Do Lent!

02-28-2016Weekly ReflectionFr. Bing Colasito

I became really conscious of the Lenten Season in my High School. My Dad had a Tagalog (National Language) version of the Senaculo Passion Play. When we transferred to the province of my Dad in the late 70’s, my Dad with his brother translated the whole play into the local dialect, Waraynon. I remember the many nights and weekends we went to my Dad’s hometown Tolosa, Leyte (18 miles away from our home) for the practices, and sometimes we would bring and serve snacks to the participants of the play. The Senaculo Passion Play eventually became one of the highlights of Holy Week. People from other towns came to watch the play on Good Friday from 11:00am-1:00pm at the town’s plaza, just before the Siete Palabras, The Seven Last Words. So that doing Lent in those years was so memorable and full of sacrifices. We were reminded always of fasting, abstinence, and the daily Stations of the Cross.

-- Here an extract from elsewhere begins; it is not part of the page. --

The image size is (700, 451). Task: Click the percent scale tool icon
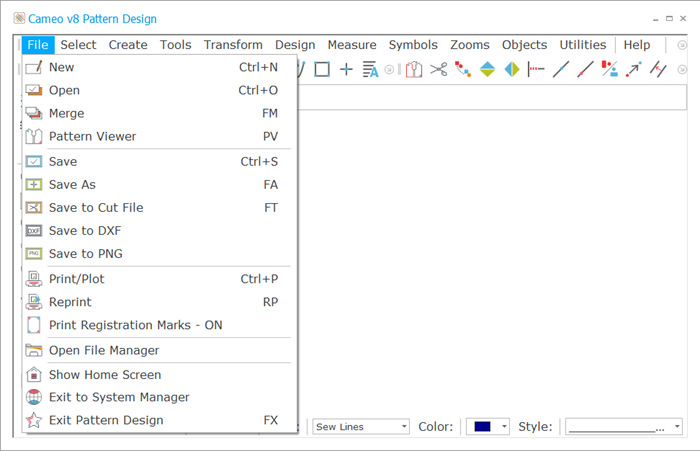609,69
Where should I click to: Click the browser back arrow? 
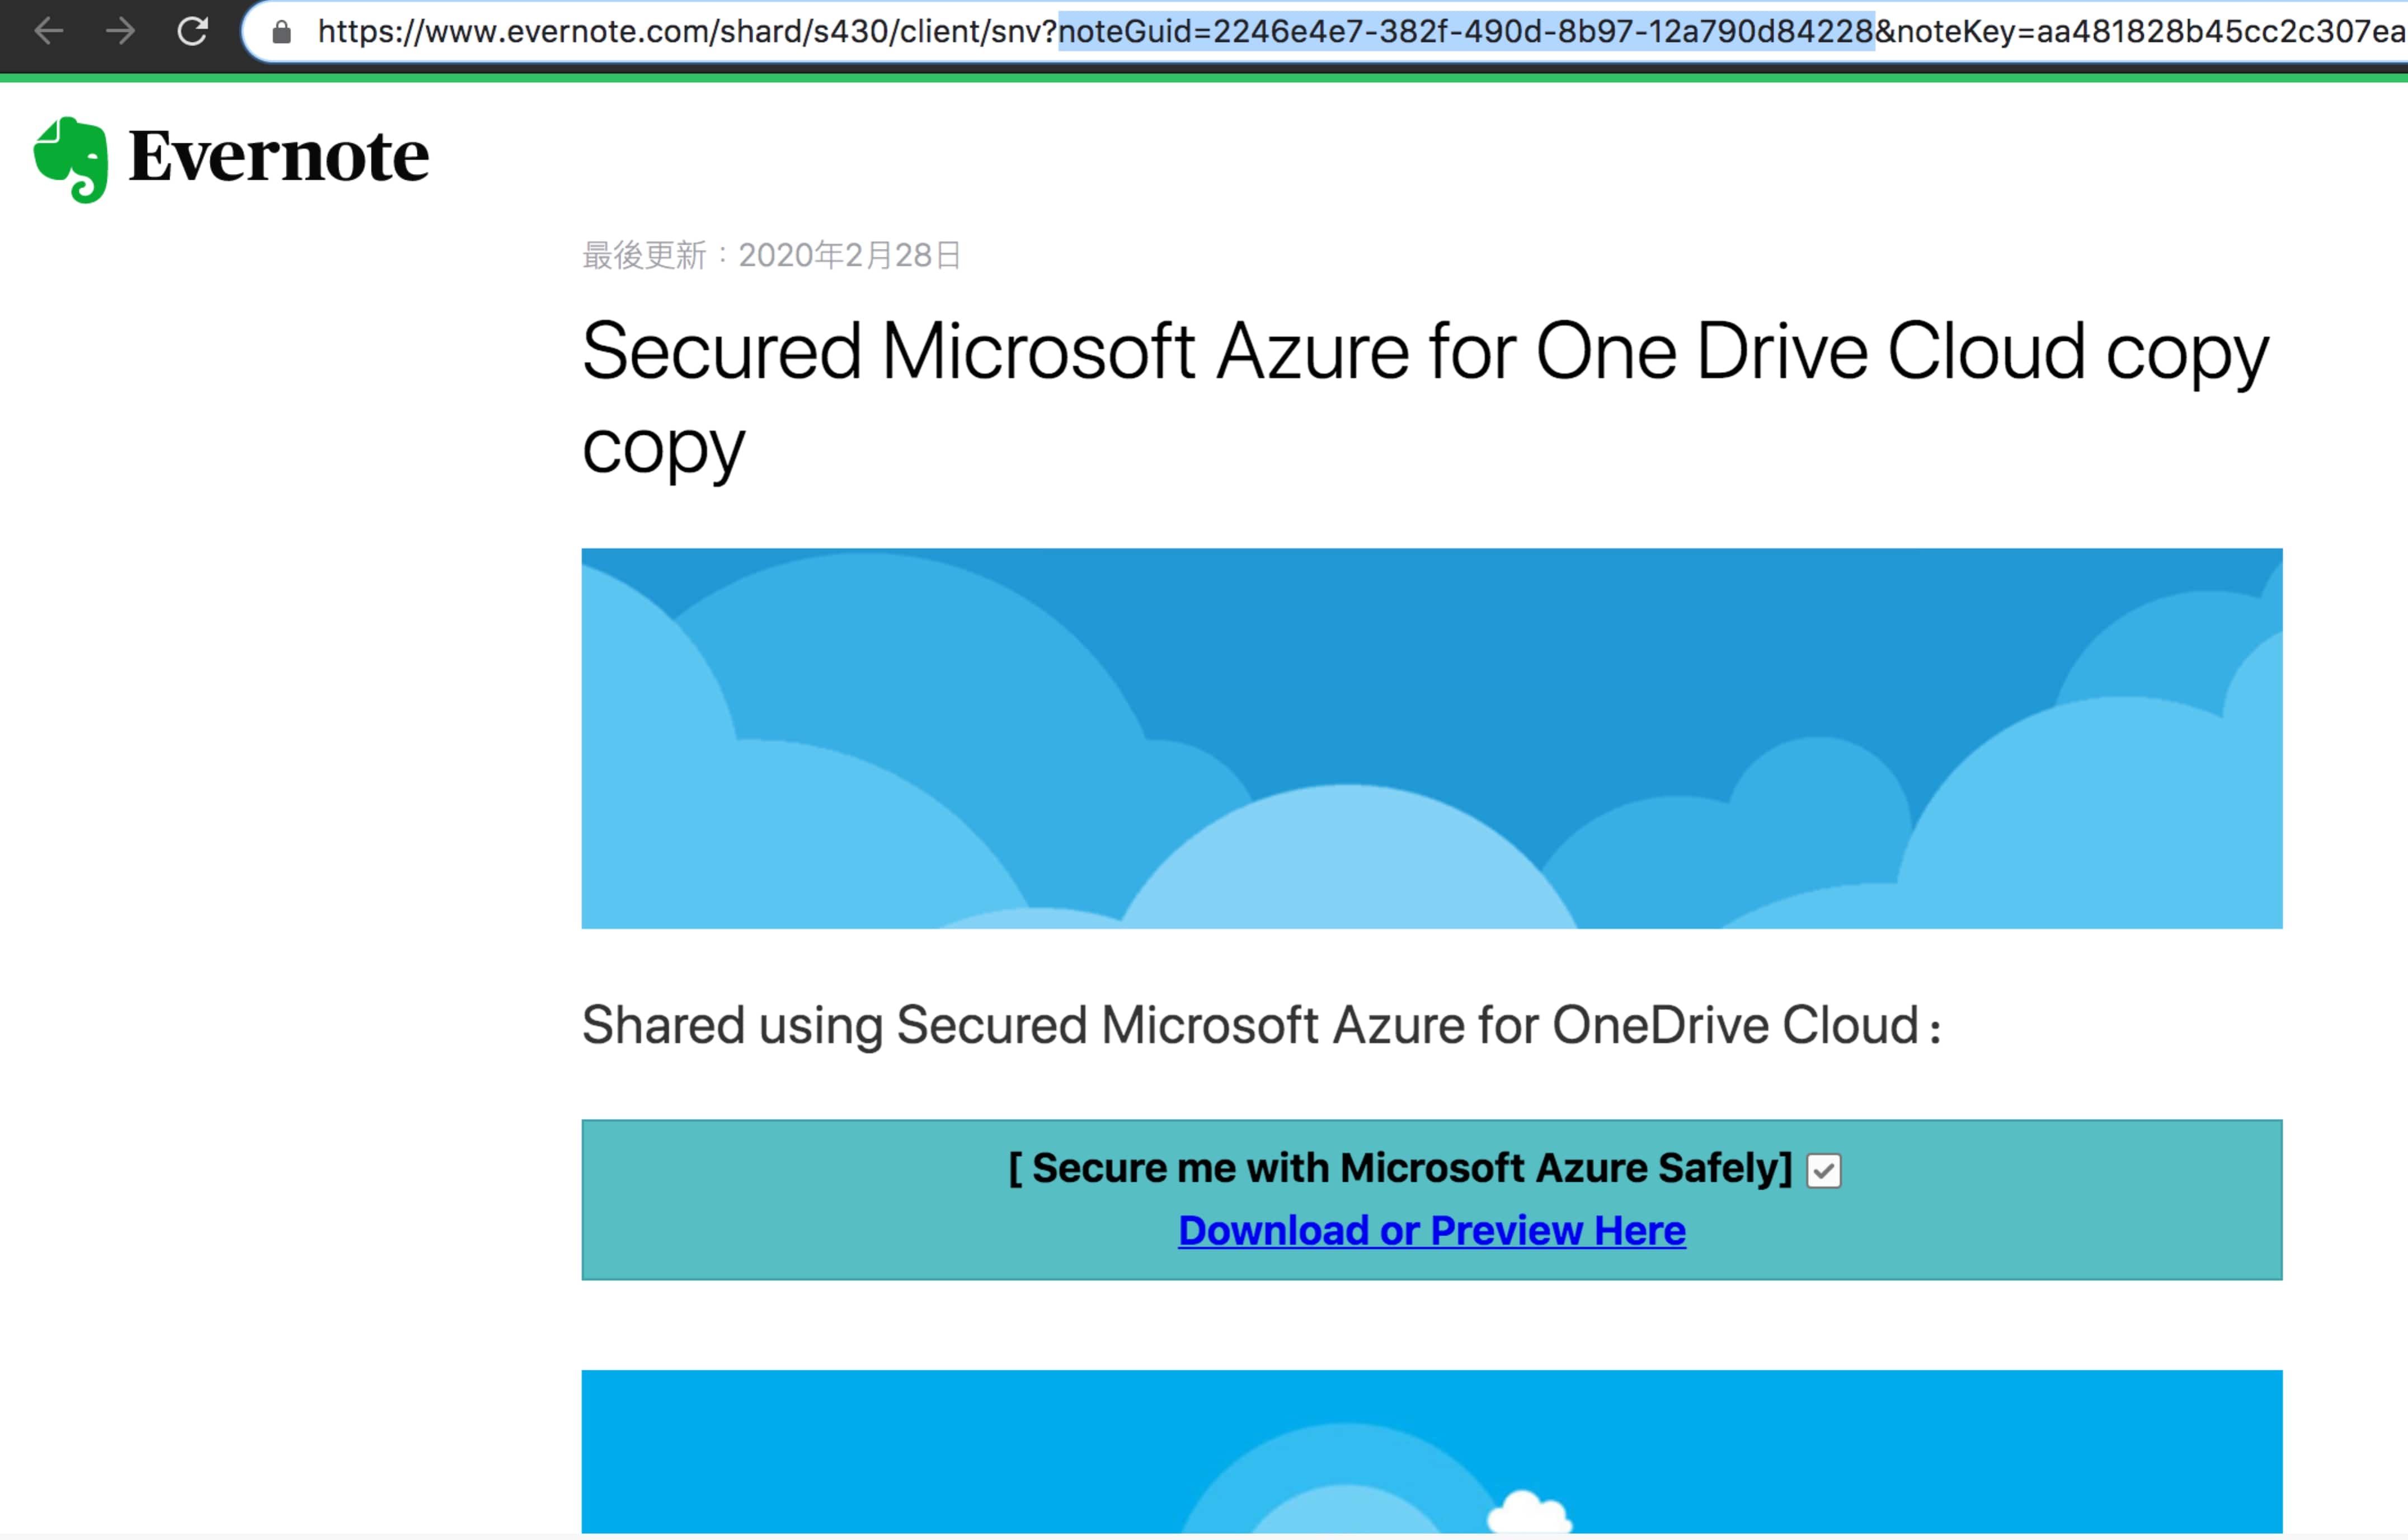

But there where times I did not fully understand the meaning of all those Lenten rituals and customs. But we did all these Lenten traditions because they were the things the whole Catholic Philippines was doing. “As they say, we are Catholics because we are doing Catholic things.” I am a priest by doing priestly things.

During the time of Jesus, He did Lent but it was not yet called Lent at that time. He started the Lenten Observance. He fasted 40 days and nights until He was really hungry. He prayed throughout these days until He became really intimate with God the Father. His fasting gave Him the will not to aspire for inordinate things of power, glory, prestige and riches. The forty days was R&R for Jesus; not Rest and Recreation, but RETREAT and RENEWAL.

Doing Lent is meaningful if we all include a RETREAT in our Lenten observances; that is a RETREAT into the inner sanctum of our being. In the RETREAT we listen to the inner voice, the voice of God. It is a time of prayer to be strong against the devil of hypocrisy. We could allot 30 minutes a day for Scriptures or Spiritual Readings aside from our usual spiritual reflection. My RETREAT will not be complete without going to the Sacrament of Reconciliation and the Stations of the Cross.

Doing Lent could be RENEWING our resolve to be more patient, uncomplaining, less criticizing, and many other resolutions. Jesus was tempted by the devil for forty days to stop doing His fasting, worshiping, and the detachment from worldly things and power. Aren’t these some of our own temptations? Of all the temptations this Season of Lent, the strongest is “doing nothing” rather than Doing our Lent.

Brothers and Sisters, we are already in Lent, DO LENT! Do something!